The language we use is integral to how our collective psyche understands and translates sexual violence. In this vast information age, the media plays an increasingly vital role in developing and using language that is accurate, responsible, and meaningful. Yet, this is rarely the case. Recent events like the Rolling Stone UVA fiasco and the Bill Cosby scandal, have catapulted sexual assault coverage into the media spotlight. I am hopeful we might use this moment to shine some of the light on refining the language we use and the stories we tell.

Rolling Stone magazine has made many serious errors over the past several months, beginning with and following the publication of their November feature story, “A Rape on Campus” about an alleged gang rape against a freshman referred to as “Jackie” on the UVA campus in the fall of 2012. Rolling Stone decided not to fact-check their story, (in deference to Jackie’s wishes, the magazine claims). Following newly emerging details, Rolling Stone issued a note to its readers, apologizing for what appear to be inaccuracies in Jackie’s story. I repeat, what appear to be inaccuracies. Whether or not Jackie’s entire story holds up, detail by detail, to a belated fact-checking frenzy, the fact remains that rape continues to be a daily threat to all women.

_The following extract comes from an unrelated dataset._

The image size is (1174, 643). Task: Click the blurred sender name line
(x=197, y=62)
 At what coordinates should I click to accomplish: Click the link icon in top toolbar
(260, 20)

And the fiasco played on. Rolling Stone‘s initial “apology” ( “A Note to Readers“) placed the burden of responsibility on the alleged victim “Jackie,” prompting an immediate outcry. So, Rolling Stone modified this apology to reflect another smidgeon of responsibility by inserting: “These mistakes are on Rolling Stone, not on Jackie.” The writer, Sabrina Rubin Erdely should undoubtedly be held accountable, but the burden of responsibility rests on the shoulders of the Rolling Stone editorial staff, who first published an unsubstantiated story and then failed rape victims everywhere by publishing an apology that has fueled the fire of “rape doubters” and that undermines the progress made by anti-rape activists everywhere.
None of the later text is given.